As an example, Professor Susan Rosser, chair of synthetic biology at the University of Edinburgh, believes it’s logical to view synthetic biology as an extension of genetic engineering technology from a regulatory perspective. “There are extremely rigid and rigorous regulations in place for genetic engineering, especially in the UK and European Union. As synthetic biology presents no more risk than standard genetic engineering technology, it makes sense to include it within the same regulations,” she says.

Presently, and as a further layer of defence, checks and balances are in place to ensure synthetic biology is used appropriately. For example, the Biotechnology and Biological Sciences Research Council requires the researchers it funds to consider the ethical and social implications of their work – and will only pay grants where any issues are resolved.

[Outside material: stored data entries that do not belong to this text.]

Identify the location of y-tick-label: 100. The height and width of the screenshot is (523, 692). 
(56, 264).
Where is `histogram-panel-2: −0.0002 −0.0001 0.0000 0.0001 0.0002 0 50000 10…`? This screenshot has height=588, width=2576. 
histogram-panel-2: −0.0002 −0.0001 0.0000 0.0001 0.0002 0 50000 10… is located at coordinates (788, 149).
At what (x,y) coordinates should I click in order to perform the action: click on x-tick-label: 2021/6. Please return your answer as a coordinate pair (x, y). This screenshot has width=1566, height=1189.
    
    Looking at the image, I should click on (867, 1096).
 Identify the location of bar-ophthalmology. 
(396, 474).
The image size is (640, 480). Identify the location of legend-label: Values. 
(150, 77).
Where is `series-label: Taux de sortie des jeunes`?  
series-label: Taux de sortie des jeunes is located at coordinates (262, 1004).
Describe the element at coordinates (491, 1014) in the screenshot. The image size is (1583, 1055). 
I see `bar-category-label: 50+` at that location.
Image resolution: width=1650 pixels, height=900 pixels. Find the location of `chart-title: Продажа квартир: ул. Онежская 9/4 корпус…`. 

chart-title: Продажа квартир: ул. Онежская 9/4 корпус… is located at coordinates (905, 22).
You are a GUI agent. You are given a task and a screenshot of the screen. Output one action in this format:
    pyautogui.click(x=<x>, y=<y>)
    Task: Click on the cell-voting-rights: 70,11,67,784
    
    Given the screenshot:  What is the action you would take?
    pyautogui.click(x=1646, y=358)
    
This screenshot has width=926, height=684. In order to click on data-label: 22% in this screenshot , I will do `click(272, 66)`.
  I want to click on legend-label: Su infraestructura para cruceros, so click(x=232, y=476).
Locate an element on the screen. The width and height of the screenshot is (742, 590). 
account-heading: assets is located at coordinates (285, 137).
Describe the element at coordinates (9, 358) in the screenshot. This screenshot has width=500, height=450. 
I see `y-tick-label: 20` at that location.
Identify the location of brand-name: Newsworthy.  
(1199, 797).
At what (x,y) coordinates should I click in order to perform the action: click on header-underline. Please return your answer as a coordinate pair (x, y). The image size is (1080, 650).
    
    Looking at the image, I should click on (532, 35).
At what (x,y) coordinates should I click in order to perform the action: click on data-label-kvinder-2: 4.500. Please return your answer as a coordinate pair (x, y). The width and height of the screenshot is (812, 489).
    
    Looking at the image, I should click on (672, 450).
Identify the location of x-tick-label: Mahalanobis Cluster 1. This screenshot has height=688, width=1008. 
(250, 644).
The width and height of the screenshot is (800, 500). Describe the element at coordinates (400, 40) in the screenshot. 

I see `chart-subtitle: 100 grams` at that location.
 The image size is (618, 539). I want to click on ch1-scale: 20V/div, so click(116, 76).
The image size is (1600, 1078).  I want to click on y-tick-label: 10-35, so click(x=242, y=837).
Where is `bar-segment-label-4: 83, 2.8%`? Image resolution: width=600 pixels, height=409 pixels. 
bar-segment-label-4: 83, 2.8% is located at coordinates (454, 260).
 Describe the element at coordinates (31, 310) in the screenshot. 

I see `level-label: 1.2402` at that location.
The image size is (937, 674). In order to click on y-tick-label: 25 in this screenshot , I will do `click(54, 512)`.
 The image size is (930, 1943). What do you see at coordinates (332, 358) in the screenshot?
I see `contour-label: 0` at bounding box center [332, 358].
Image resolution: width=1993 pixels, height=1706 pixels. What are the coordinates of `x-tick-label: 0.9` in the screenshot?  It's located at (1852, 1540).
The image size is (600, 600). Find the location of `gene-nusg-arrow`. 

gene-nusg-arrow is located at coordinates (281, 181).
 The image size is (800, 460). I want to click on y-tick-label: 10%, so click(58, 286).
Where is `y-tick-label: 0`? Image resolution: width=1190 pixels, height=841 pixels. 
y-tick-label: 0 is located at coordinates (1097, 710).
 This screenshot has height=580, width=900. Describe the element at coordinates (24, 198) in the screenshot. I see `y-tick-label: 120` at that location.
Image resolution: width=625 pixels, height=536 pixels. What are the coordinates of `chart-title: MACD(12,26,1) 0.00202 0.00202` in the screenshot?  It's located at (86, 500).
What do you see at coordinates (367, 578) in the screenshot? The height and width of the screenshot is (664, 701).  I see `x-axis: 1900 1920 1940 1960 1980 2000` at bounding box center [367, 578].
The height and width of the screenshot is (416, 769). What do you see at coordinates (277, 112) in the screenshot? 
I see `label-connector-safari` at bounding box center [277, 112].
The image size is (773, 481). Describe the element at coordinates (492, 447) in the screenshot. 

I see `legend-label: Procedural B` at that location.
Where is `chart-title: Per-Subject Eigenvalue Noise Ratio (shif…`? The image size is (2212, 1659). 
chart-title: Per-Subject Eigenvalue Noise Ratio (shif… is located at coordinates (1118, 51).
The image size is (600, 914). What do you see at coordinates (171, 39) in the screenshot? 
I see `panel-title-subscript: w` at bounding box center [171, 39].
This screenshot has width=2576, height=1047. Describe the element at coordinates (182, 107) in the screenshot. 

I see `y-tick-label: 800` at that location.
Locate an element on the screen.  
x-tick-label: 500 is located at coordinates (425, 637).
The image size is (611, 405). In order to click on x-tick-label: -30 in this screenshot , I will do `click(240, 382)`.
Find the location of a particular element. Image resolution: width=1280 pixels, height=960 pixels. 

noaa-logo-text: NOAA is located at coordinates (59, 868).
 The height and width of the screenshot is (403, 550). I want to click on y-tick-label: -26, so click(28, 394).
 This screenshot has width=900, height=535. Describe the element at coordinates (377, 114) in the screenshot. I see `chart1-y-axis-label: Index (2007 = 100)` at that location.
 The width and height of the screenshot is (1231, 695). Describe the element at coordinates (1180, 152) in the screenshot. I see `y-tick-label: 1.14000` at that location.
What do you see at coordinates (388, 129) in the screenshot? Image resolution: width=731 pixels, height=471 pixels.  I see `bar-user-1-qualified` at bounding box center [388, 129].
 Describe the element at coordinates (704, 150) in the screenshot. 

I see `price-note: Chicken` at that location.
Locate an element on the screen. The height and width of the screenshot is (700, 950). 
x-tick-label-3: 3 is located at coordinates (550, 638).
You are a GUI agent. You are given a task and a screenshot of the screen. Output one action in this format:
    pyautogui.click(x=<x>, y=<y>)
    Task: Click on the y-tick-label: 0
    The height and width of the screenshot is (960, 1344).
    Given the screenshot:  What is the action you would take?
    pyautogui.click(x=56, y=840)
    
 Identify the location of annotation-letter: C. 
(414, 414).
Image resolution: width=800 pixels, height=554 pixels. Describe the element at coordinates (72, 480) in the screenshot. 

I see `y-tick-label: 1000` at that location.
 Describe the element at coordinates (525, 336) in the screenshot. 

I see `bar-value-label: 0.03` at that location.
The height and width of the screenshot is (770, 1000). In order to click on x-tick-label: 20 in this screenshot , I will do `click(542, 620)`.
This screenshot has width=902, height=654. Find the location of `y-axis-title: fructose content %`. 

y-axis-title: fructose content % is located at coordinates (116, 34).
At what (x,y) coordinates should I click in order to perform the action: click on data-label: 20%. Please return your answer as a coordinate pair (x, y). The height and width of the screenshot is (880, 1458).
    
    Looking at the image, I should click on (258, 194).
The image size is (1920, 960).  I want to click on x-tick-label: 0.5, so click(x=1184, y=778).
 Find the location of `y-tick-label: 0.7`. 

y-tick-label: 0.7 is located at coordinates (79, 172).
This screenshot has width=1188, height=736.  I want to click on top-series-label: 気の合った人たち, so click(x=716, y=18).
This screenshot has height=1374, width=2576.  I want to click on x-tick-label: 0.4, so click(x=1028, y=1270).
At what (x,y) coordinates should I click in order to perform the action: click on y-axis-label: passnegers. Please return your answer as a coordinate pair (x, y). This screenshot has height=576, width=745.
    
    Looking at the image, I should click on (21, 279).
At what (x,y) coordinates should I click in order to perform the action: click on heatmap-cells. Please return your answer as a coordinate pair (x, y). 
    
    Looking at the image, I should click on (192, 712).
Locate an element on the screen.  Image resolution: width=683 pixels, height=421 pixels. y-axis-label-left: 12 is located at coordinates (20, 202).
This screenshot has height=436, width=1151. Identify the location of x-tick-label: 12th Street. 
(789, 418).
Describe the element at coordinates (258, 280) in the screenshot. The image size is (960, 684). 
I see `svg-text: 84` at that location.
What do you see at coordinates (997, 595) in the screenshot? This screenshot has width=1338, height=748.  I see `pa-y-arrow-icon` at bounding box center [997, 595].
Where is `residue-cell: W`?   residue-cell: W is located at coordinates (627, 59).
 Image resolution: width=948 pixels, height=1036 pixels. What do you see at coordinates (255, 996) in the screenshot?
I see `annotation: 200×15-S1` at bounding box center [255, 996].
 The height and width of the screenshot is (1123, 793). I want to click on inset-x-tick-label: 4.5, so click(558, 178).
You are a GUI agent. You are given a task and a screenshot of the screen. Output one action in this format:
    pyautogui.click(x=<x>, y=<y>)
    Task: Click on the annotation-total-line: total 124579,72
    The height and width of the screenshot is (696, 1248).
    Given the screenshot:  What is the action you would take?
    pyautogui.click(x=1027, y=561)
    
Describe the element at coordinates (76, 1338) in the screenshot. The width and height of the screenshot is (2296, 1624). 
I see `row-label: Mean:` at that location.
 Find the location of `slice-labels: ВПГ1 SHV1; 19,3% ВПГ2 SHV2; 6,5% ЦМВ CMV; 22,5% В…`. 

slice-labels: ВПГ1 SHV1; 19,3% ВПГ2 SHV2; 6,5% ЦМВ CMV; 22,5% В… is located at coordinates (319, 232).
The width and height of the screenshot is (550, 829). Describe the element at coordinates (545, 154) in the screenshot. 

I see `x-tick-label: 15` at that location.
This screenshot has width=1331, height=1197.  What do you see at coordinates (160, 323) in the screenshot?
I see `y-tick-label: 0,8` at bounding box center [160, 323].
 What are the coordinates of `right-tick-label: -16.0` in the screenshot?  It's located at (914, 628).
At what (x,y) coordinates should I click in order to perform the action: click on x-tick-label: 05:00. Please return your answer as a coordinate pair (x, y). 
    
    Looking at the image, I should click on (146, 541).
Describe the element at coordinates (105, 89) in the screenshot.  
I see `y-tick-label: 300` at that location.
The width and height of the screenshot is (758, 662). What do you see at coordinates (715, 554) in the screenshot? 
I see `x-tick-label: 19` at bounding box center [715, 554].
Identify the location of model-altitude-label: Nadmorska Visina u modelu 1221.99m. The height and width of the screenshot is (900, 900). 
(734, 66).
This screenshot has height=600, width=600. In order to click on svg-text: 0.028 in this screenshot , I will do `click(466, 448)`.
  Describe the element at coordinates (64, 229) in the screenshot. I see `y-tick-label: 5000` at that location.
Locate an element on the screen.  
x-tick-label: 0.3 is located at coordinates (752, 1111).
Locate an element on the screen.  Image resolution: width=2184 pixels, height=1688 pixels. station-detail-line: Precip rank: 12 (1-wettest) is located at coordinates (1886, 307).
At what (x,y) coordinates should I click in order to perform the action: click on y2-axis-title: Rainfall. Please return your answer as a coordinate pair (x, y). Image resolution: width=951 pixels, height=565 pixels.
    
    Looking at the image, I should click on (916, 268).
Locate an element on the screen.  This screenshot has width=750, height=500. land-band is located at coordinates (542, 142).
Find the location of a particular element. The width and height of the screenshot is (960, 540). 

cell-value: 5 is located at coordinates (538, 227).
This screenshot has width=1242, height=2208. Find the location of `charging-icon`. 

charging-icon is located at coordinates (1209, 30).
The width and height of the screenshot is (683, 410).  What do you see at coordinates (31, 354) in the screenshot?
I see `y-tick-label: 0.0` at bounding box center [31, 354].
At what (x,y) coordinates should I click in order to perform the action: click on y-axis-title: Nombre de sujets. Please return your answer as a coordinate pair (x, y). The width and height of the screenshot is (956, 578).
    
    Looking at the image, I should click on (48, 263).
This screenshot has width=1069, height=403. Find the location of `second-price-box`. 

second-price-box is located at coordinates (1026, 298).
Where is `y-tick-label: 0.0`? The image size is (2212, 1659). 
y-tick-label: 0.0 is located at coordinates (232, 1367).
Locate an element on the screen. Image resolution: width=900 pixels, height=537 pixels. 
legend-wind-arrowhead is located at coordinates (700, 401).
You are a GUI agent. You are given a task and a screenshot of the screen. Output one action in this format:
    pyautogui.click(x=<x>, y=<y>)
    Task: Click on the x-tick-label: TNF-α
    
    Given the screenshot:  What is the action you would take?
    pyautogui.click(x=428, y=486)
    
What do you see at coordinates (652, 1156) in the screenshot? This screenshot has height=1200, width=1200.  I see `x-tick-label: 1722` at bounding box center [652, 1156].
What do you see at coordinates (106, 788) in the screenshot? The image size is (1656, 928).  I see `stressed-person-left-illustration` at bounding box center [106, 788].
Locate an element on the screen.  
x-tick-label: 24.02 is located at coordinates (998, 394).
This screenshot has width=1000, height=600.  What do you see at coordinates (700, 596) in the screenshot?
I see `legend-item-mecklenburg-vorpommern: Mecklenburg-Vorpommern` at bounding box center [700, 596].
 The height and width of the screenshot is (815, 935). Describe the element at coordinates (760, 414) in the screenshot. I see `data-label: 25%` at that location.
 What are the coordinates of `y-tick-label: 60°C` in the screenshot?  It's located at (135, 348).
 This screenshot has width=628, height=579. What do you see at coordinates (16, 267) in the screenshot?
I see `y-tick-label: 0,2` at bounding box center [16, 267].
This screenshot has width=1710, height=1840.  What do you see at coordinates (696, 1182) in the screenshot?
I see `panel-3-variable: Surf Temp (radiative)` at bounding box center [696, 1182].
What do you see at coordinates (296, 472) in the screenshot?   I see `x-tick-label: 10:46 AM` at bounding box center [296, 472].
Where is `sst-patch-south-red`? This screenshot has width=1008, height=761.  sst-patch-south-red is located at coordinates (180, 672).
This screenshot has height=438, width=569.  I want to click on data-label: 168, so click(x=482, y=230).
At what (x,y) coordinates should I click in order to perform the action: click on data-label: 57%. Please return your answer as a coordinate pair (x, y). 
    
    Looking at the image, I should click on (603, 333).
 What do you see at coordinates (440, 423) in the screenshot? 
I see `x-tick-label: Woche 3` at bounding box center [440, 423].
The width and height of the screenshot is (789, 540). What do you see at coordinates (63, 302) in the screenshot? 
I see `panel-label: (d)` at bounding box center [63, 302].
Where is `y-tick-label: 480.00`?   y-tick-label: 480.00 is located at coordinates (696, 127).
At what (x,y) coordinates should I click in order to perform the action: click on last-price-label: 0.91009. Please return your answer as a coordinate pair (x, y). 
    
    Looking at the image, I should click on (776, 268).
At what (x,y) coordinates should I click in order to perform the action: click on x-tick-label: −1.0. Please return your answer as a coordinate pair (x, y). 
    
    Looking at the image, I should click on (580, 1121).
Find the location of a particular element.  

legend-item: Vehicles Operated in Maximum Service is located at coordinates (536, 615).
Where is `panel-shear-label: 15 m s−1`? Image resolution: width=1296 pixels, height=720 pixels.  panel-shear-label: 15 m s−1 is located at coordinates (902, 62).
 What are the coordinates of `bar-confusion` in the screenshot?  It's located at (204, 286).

As a result of this Professor Kitney also believes the current regulatory framework is sufficient for the risks synthetic biology presents. “As the field evolves, the regulation will evolve too, but I don’t believe this is necessary at the moment.”

In addition, the synthetic biology community is also looking at ways to safeguard its future. As an example, Professor Rosser points to genetic biocontainment strategies currently being developed. “These are genetic kill switches, programmed to terminate an organism if it isn’t in a controlled environment. Organisms engineered in the labs are relatively weak and can’t really compete with natural organisms anyway, but this provides a further layer of security.”

There’s also a sense from some of the academics that the risks are being given a touch of the Hollywood script makeover. In particular, there’s plenty of scepticism around the idea of terrorists creating a deadly virus. “It’s not very likely,” says Professor Kitney. “To produce a new organism you need to sequence the DNA and send it off to be synthesised. The companies that do this are part of a network and will screen every sequence they receive to ensure it’s not a risk. They also report into security agencies such as the FBI so it’s not really an option. In fact, the Blackett Review of the risks relating to synthetic biology concluded that the real threat of this nature came from organisms such as anthrax that already exist.”

In addition, the skills and equipment required to use synthetic biology create significant barriers to entry. Although a terrorist could potentially synthesise DNA without turning to one of these companies, the equipment is extremely expensive and the level of expertise required is also high.

Insurance role
While the experts may feel comfortable with the regulatory framework that’s currently in place, it must also be remembered that public perception can make or break a technology’s future. Ensuring the risks don’t overshadow the benefits is essential.

An exercise to gauge public opinion of synthetic biology was undertaken in 2010 by the BBSRC and the Engineering and Physical Sciences Research Council. This found that most people were supportive of it – but with conditions on how and why it is conducted. Although this feedback was used to shape its funding criteria, it underlines the importance of reassuring the public.

This is where insurance could have an important role to play, according to Sandberg. “Insurance could be a great way to rein in some of the more stupid applications for synthetic biology,” he explains. “If a project required liability insurance, some of the costs could be internalised by managing the risks. This would help ensure excessive risks aren’t taken.”

While the cost of cover might be an indication of the level of risk involved with a project, the insurance market could also help scientists to model the risk and gain further insight into the nature of their research. “Insurance is smarter than regulation,” adds Sandberg. “Regulation can be rather inflexible and slow to adapt. Insurance could really help this market develop.”